## Exercise
Please copy the lines below word for word, leaving out the pictures.

+++

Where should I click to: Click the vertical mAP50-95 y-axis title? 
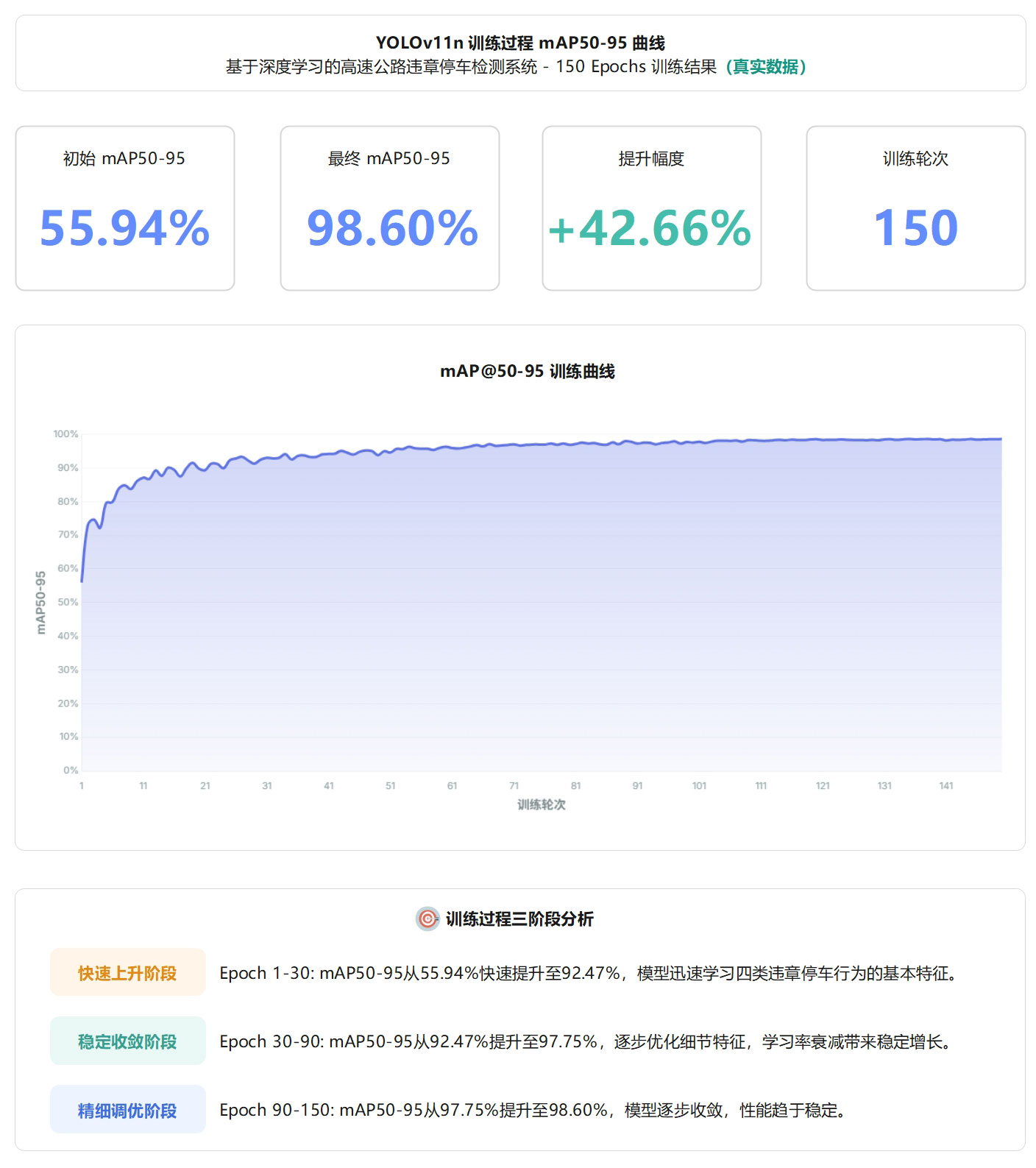click(41, 602)
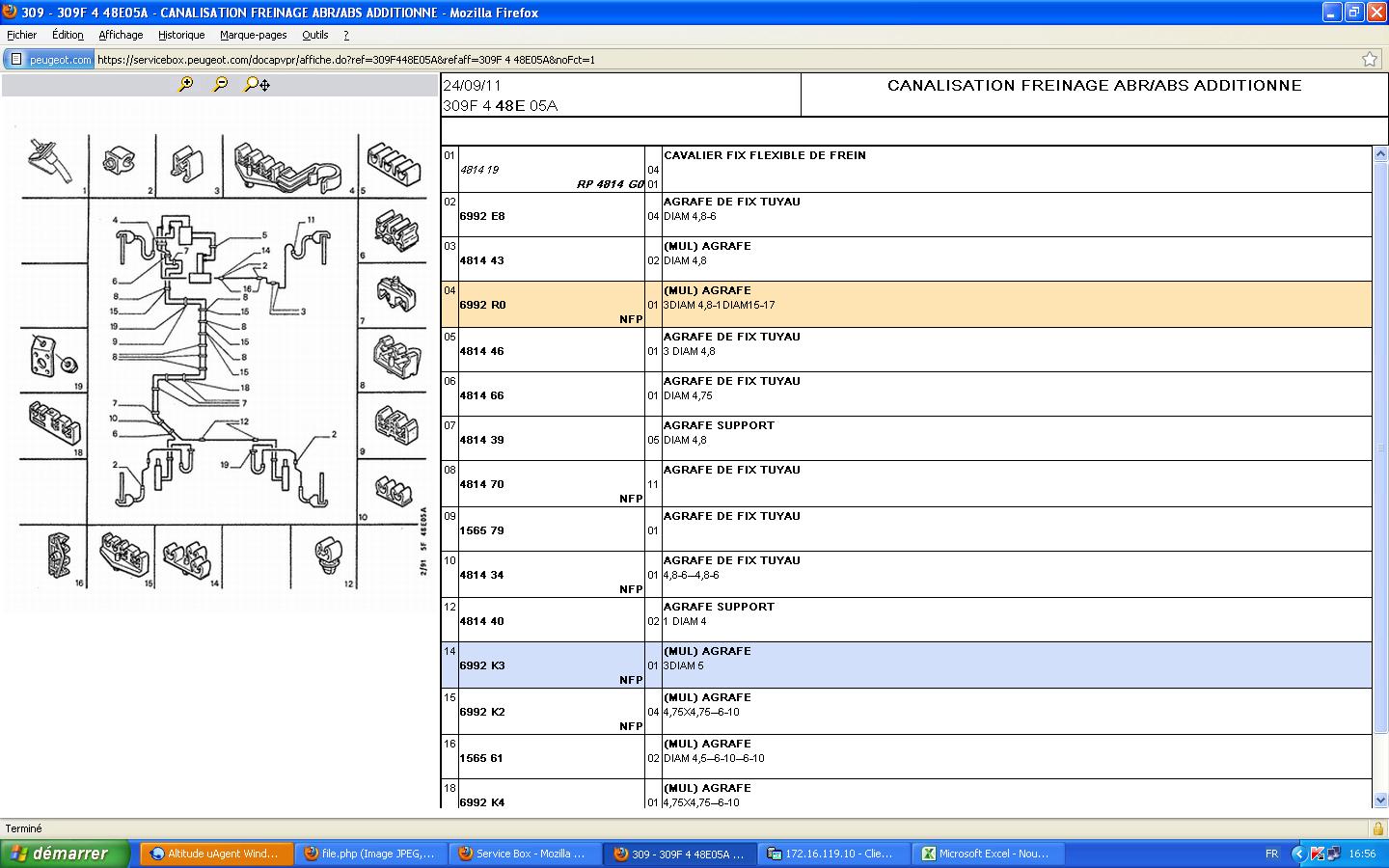
Task: Click the zoom in magnifier icon
Action: pos(186,85)
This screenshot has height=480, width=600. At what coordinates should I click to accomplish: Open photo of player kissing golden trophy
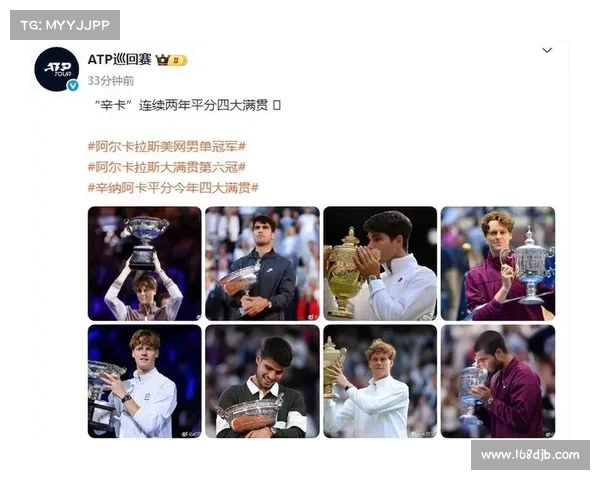click(x=380, y=263)
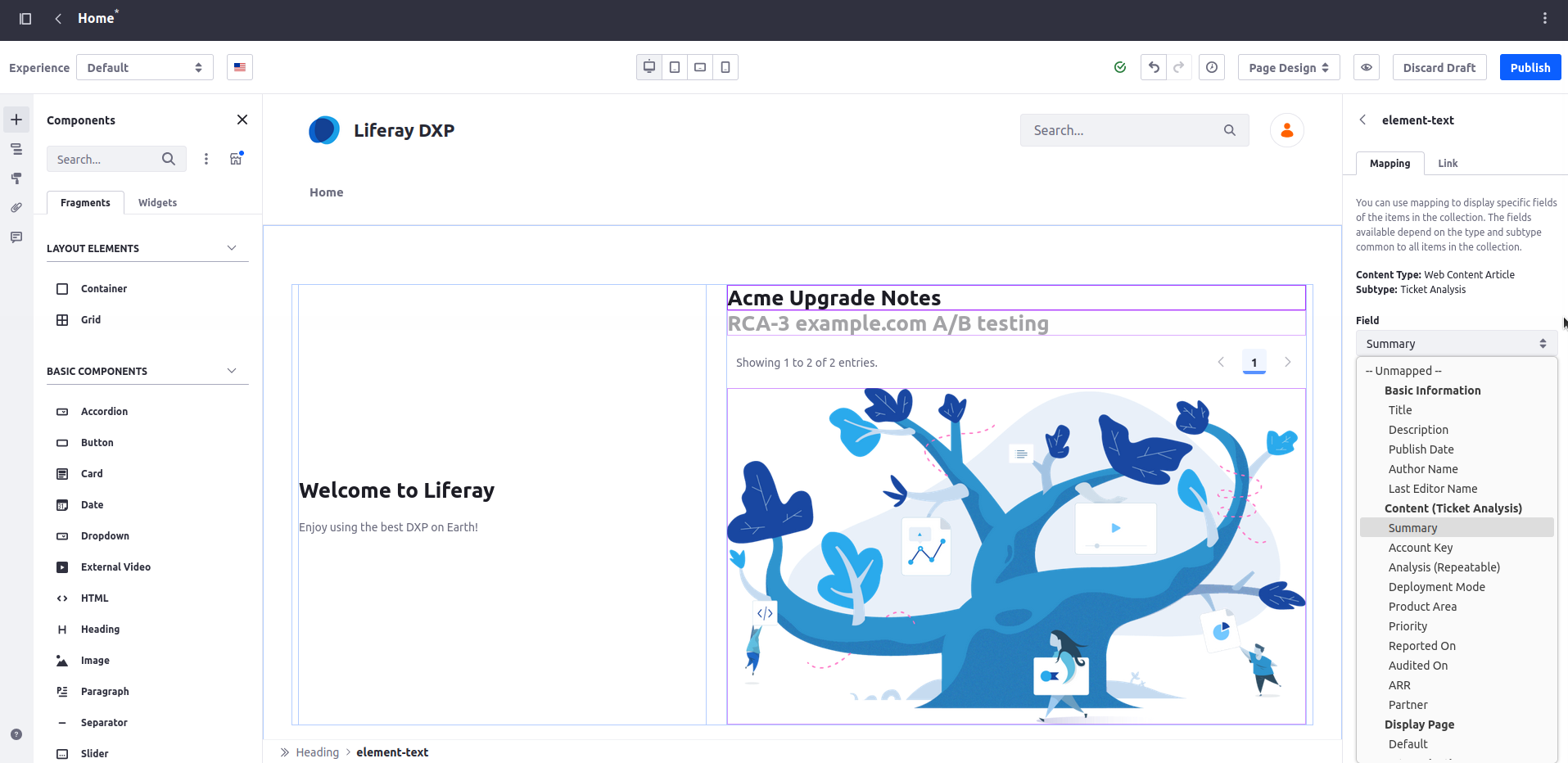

+++

## Answer to this problem
Where should I click to: Click the vertical mAP50-95 y-axis title? 
click(41, 602)
Task: Click the zoom in magnifier icon
Action: pos(186,85)
This screenshot has height=480, width=600. At what coordinates should I click to accomplish: Open photo of player kissing golden trophy
click(x=380, y=263)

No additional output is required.